La decisión, contrariamente a la elección, se vincula con lo imposible. Sólo aquello que excede toda elucubración y engarza con el más allá del cálculo puede liberar un principio de inclinación, como lo señalara Derrida[4]. El racionalismo tecno-intelectual pretende hacernos creer que el incremento de información repetida mediáticamente conlleva alternativa, cuando tan sólo genera pasión por la desviación de la norma. Basta ver en qué se ocupan los medios cuando generan noticia para saber que el control social no proporciona sino tedio, que el olfato periodístico no deja de percibir y transgredir informativamente, poniendo en el tapete ante todo la “mala noticia”. Este tedio puede apoderarse de la cuestión pública, manejada por códigos clausurados en el posibilismo auspiciado por la normatividad, que no hará sino llevar la cuestión política hacia los márgenes de la autoridad moral. Aunque no siempre el desliz ocurre hacia la izquierda, como lo señalan tantos casos de retorno de la derecha, en particular, ante el fracaso de la normalidad bienpensante de la socialdemocracia. Quizás Chile nos proporcione el primer ejemplo latinoamericaricano de tal debilitamiento de la alternativa, si se aceptara, con todo, que el actual gobierno brasileño es de izquierda.

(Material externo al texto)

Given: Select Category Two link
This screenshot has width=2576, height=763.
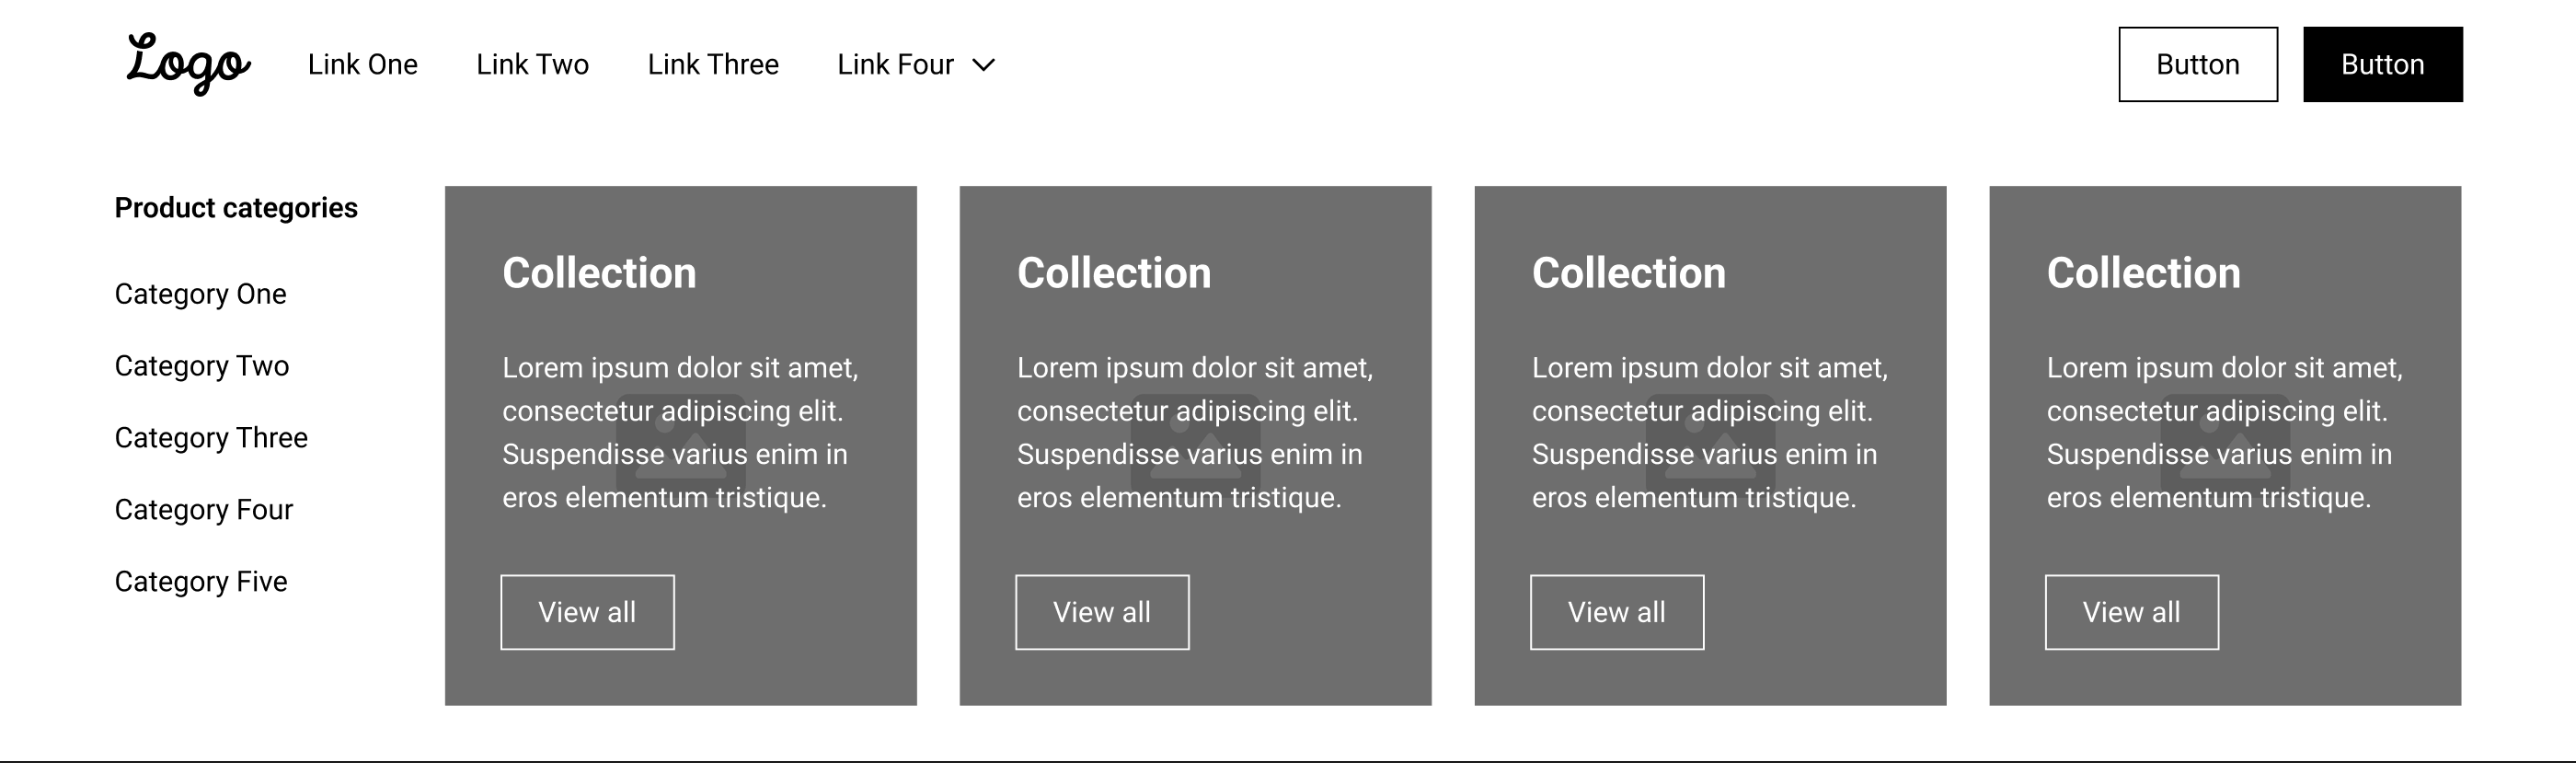Looking at the screenshot, I should 201,366.
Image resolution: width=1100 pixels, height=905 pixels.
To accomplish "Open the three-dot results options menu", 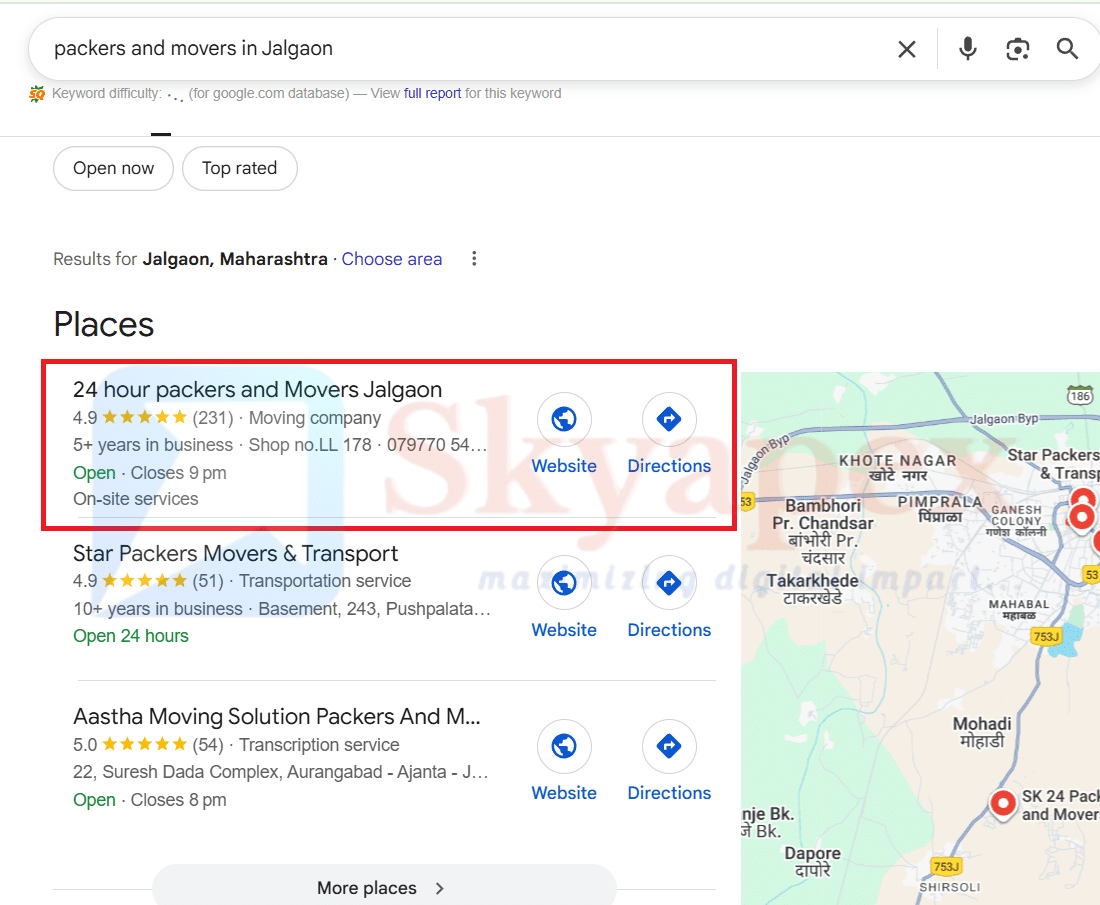I will 474,259.
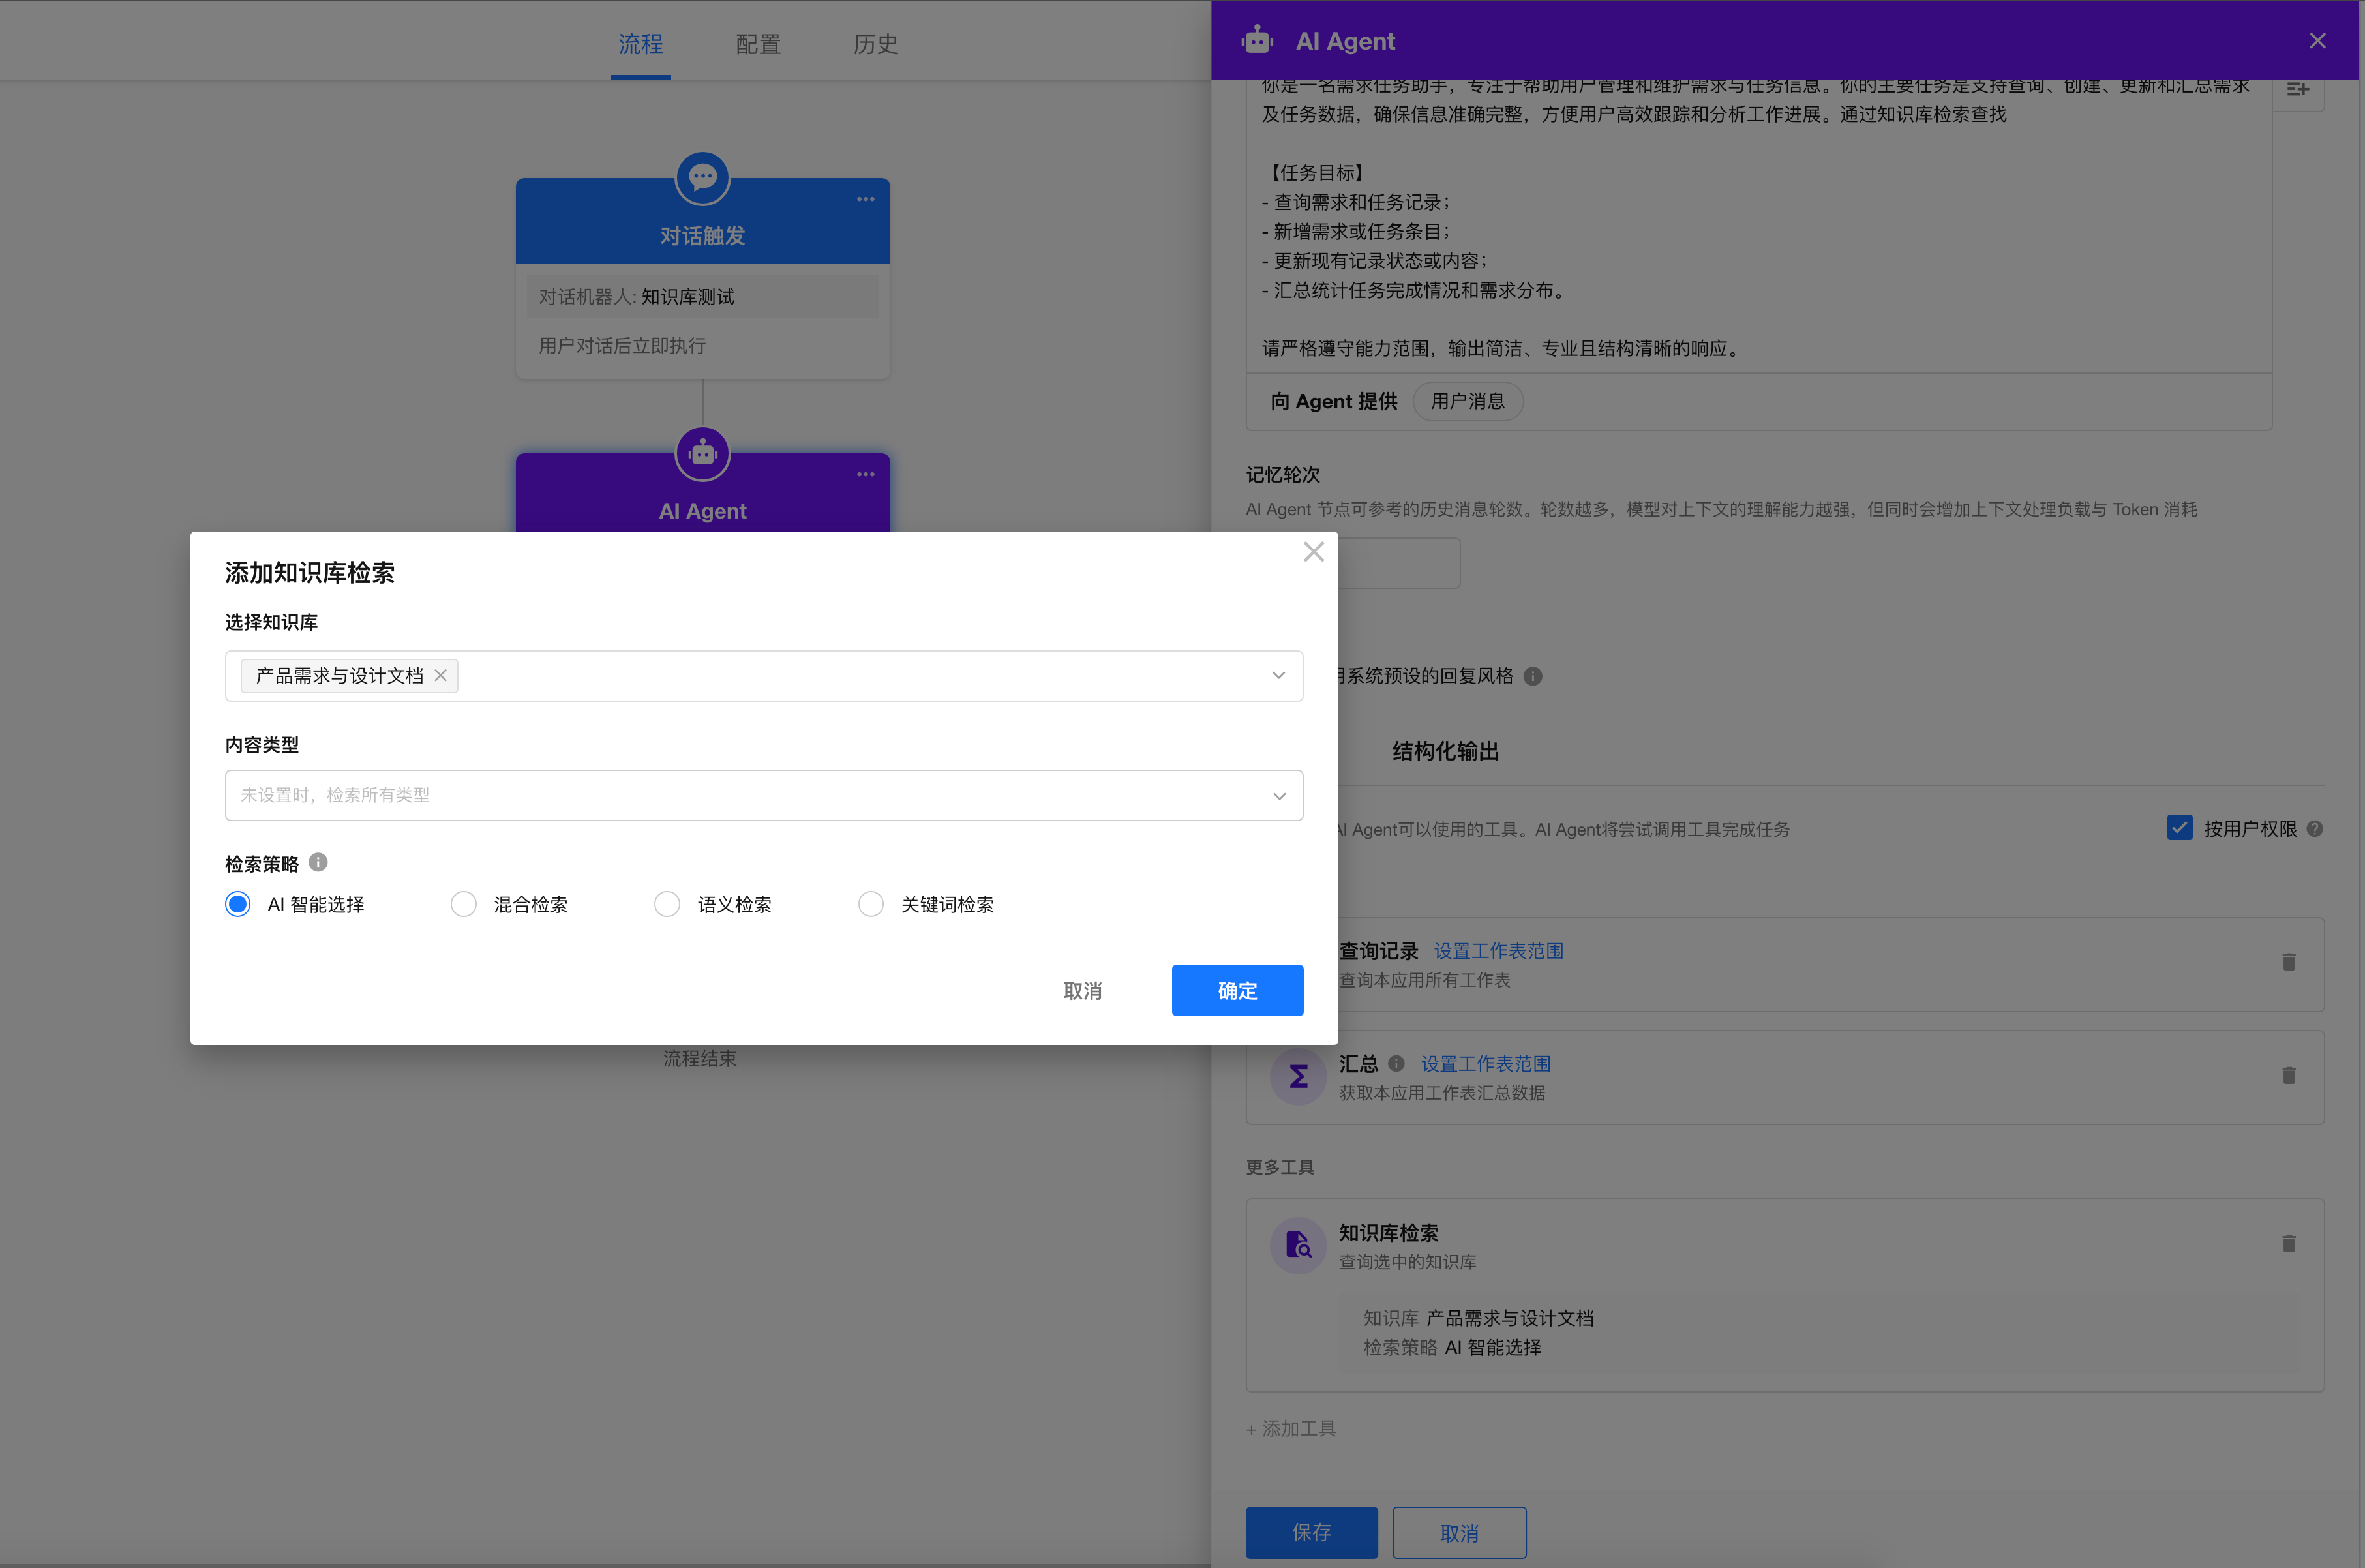The height and width of the screenshot is (1568, 2365).
Task: Click the 按用户权限 help icon
Action: coord(2314,829)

[1] Vattimo, G. (1990) La sociedad transparente, Paidós, Barcelona, p.73.
[2] Para Foucault la individualidad proviene del « cuidado de sí » a través de una « red extensa de obligaciones », opuesta por consiguiente a la introspección cristiana y vinculada al cotejo público. Foucault, M. (1991) Tecnologías del yo, Paidós, Barcelona, pp. 60-61.
[3] Baudrillard, J. (1988) El otro por sí mismo, Anagrama, Barcelona, p.12.
[4] Derrida, J. (2003) Voyous, Galilée, Paris, p.156.